Wednesday, October 14, 2015

CHINA LAUNCHES ITS INTERNATIONAL FINANCIAL ...

 CHINA LAUNCHES ITS INTERNATIONAL FINANCIAL ... Well, now it's official: China has announced and launched its international financial clearing system, CIPS, the China International Payment System, according to this TASS article shared by Mr. L.B.:
China launches CIPS international payment system
As the article notes, the system is designed to be a deliberate alternative to the SWIFT system based in Brussels. But more importantly, this will be a yuan-based system:
BEIJING, October 8. /TASS/.The China International Payment System (CIPS) officially began its operations on Thursday, a statement posted on the country’s State Council website has said.
Fan Yifei, deputy governor of the central bank, the People's Bank of China, told a ceremony in Shanghai that the establishment of CIPS "will allow increasing efficiency of cross-border settlement in yuans and encourage the yuan’s use globally."
The new payment system is also expected to help improve the support of the real economy and the strategy of the Chinese companies’ access to global markets," the central bank official said.
Or to put it country simple, China isn't waiting around to gain admission of the yuan into the SDR(Special Drawing Rights, the international basket of currencies that forms the units of account for the IMF, World Bank, and other international clearing and finance institutions). It is making its play to transform the yuan into a parallel reserve currency now, and hence taking direct aim at the US dollar hegemony.
What does this portend?
One thing, and a highly significant one, is what it is implying about China's space capabilities. As I've noted many times on this website, international financial clearing is dependent upon two large factors: a strong navy to protect actual physical commerce moving globally, and a strong space communications system and the ability to protect it. By all public measures of such assets of power and power projection, China's capabilities in these areas is still dwarfed by America's. And this leads us to an interpretive problematic: either China's move is bluster, a bit of "financial gun boat diplomacy", or there are largely unknown and undisclosed naval and space assets and technologies backing it up. It's the latter possibility that's going to have western intelligence services, particularly in the UK and USA, burning the midnight oil.  And I suspect - strongly in fact - that it is a mixture of both cases, weighted on the side that China has "unknown and undisclosed" capabilities.
There's yet another geopolitical factor at work here: Russia, and Japan.

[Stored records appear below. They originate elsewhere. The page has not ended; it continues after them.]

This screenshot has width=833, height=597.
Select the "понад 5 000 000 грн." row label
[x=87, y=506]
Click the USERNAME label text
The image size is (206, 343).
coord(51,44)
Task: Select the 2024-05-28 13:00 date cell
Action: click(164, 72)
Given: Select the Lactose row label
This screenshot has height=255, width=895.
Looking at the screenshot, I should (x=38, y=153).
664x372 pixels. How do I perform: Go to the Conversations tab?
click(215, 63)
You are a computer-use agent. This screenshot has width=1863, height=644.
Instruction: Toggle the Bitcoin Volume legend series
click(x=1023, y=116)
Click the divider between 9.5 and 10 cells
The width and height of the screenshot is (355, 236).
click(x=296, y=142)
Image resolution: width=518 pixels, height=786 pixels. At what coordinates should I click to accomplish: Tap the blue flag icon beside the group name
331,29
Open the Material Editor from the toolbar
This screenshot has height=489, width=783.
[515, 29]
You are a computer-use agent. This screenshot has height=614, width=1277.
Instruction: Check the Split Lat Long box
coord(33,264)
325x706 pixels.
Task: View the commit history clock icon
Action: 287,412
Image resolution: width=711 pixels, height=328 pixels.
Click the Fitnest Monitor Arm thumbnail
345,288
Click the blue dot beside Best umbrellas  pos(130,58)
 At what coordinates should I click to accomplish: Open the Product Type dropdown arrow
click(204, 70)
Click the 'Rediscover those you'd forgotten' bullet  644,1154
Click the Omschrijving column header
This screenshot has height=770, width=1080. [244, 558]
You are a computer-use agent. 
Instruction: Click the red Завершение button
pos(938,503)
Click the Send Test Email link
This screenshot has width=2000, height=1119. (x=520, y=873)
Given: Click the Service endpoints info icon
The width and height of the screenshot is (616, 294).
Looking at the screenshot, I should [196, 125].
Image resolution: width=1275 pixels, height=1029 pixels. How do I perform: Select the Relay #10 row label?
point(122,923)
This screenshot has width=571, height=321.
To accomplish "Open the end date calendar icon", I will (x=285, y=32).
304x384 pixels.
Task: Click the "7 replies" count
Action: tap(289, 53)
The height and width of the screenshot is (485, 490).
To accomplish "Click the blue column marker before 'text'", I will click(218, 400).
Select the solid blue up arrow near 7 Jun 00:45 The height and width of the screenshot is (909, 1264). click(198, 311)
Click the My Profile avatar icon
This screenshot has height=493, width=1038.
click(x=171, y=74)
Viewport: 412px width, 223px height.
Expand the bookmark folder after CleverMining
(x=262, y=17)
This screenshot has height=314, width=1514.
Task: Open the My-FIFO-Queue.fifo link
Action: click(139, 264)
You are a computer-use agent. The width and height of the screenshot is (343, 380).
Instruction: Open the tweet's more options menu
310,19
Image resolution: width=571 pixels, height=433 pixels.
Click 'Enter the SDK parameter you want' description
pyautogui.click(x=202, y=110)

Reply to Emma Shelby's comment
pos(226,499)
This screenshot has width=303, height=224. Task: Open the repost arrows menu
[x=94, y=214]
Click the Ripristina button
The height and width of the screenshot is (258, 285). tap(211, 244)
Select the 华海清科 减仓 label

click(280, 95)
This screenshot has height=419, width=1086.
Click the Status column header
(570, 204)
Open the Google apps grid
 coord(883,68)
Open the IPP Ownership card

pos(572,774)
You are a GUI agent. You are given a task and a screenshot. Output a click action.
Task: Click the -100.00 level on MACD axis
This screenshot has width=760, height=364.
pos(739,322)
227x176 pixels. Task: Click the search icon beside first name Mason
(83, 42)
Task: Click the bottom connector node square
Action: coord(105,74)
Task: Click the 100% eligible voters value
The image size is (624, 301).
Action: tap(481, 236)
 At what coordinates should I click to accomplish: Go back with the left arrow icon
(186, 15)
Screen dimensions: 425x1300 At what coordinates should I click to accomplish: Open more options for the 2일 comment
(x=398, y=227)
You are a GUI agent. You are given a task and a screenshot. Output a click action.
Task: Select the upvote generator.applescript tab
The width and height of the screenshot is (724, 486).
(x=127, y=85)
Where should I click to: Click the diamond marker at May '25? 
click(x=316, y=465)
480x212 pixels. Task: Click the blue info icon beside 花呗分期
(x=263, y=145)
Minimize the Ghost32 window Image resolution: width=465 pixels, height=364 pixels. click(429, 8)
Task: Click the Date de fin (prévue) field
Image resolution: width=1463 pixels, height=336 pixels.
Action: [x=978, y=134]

Recall that recently Russia and Japan signed an agreement giving Russia access to the Japanese Credit Bureau's clearing system in Eastern Asia and the Western Pacific, a significant move that builds redundancy into the clearing mechanisms Russia is trying to contruct, for this gives it access bypassing any Chinese system, while at the same time, Russia and China have also entered into bilateral clearing arrangements by-passing the dollar entirely.
Put all this together and one obtains a very intriguing picture: Japan, Russia, and China are engaged in erecting parallel clearing systems bypassing the CHIPS-SWIFT system entirely, and in addition to this, they are building redundancy into the global system of international clearing, capable of functioning in more than one currency. Of course, the real question here is why? Why the need for such redundancy, besides the clear desire of those countries to get out from under the thumb of Washington? The answer is a suggestive one: one typically builds redundancy into communications systems out of "worst case scenario" analysis, i.e., out of real or potential perceived military threats. With the heightening of geopolitical tensions on planet Earth, it's a smart move. The real question is, are those tensions the only reason for the redundancy?